Little Syria, New York: Walking Tours of Washington Street
WASHINGTON STREET HISTORICAL SOCIETY
June 11, 13, 15 Tours: 11am - 12pm
June 17 Tour: 3pm - 4pm
June 17 Event: 4pm - 5pm (see al Qalam: Poetry in the Park)
Meeting Place: Washington Street and Battery Place (Park-side)
RSVPs required
All events in the River To River Festival are free and all are welcome
One of the best-kept secrets of early New York is the presence of the first Arabic-speaking community in the United States, located on Washington Street on the Lower West Side of Manhattan, first settled in 1880. Almost no buildings remain on Washington Street from the nineteenth century. Linda Jacobs, a scholar and historian will give in-person tours of the early Manhattan Syrian/Lebanese colony illustrated with stories, historical photos, and places of significance to the early Syrian colony.
The last three remaining buildings, including the façade of St. George’s Melkite Church, will conclude three of the tours.

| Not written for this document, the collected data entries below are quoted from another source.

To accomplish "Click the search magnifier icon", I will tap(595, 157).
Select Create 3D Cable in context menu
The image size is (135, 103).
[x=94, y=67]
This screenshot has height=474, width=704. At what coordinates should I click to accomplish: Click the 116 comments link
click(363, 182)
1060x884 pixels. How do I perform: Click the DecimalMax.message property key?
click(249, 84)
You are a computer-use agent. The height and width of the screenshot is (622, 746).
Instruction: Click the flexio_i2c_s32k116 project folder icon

The fourth tour, on June 17th, will terminate in The Battery Labyrinth with a poetry recitation and performance of Arabic music celebrating the writers and poets of the colony.

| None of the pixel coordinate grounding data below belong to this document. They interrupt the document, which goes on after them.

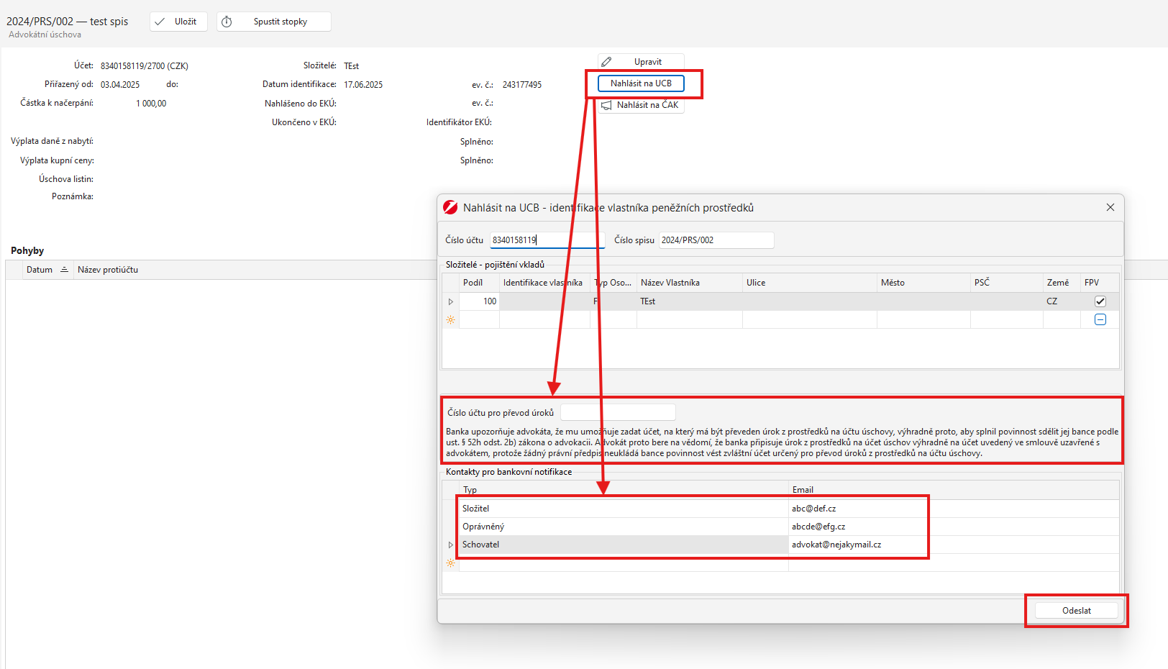Uncheck the FPV checkbox for TEst row
The image size is (1168, 669).
point(1100,301)
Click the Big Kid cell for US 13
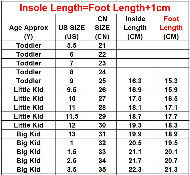 tap(29, 134)
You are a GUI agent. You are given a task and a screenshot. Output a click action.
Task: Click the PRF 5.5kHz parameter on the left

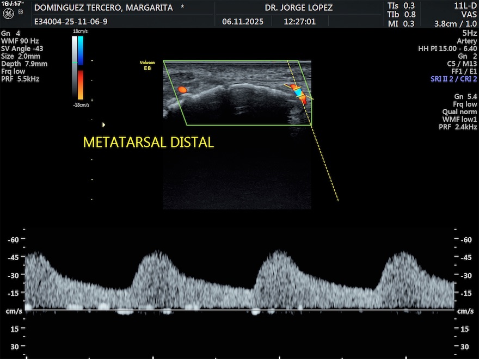[x=20, y=79]
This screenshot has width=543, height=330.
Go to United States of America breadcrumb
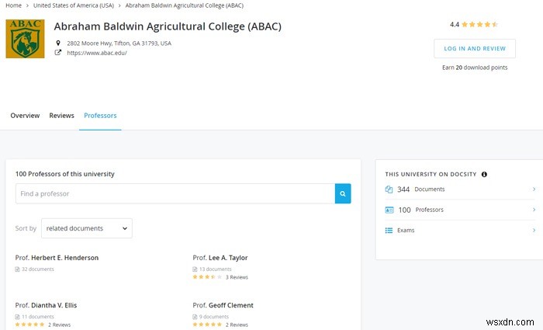coord(73,5)
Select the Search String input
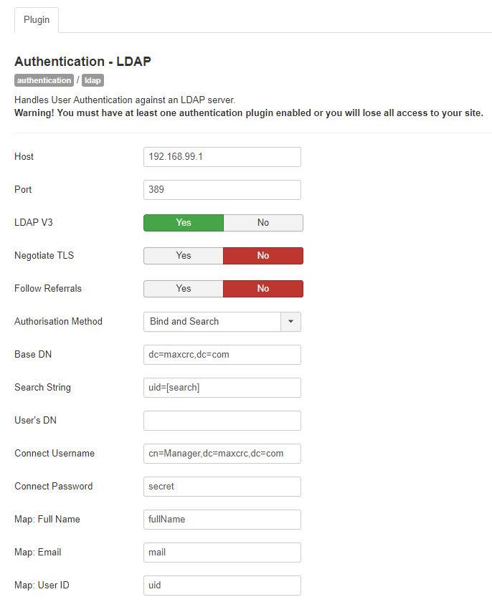Viewport: 492px width, 602px height. pyautogui.click(x=222, y=388)
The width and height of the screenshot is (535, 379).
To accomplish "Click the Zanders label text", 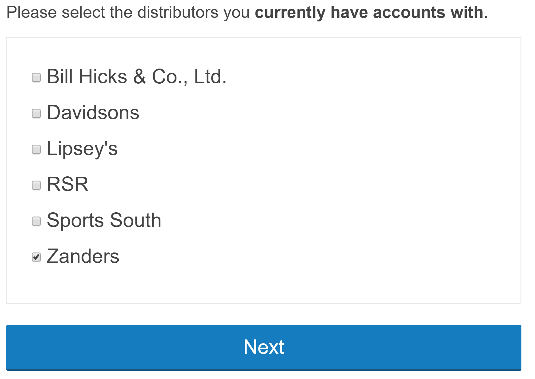I will 83,256.
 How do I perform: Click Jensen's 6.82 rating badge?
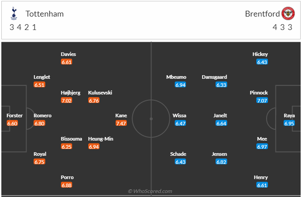pos(221,162)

Should you want to take the tour but cannot attend during the group walking tour hours, you can Beta-test the new app that walks you through Little Syria.
Presented in partnership with Washington Street Historical Society and The Battery Conservancy.
LINDA K. JACOBS, PhD, is an independent scholar, is a historian of the early Lebanese/Syrian diaspora in the United States. She is the author of two books on the topic: Strangers in the West: The Syrian Colony of New York City, 1880-1900 (KalimahPress 2015) and Strangers No More: Syrians in the United States, 1880-1900 (KalimahPress 2019). A revised edition of Strangers in the West will appeared in 2023, and her third book, a collection of themed chapters about the earliest Syrian immigrants, will also appear in 2023.
The Battery Conservancy was founded to revitalize New York’s birthplace park and its major landmark, Castle Clinton National Monument. The Conservancy designs, builds, maintains, and activates the historic Battery’s 25-acres of public parkland at the southern tip of Manhattan. In partnership with the City of New York’s Department of Parks and Recreation and the National Park Service, the Conservancy brings inspired vision and targeted resources to the park inspired by an ethos of environmental stewardship, historical authenticity, design excellence, innovative education, and openness to all.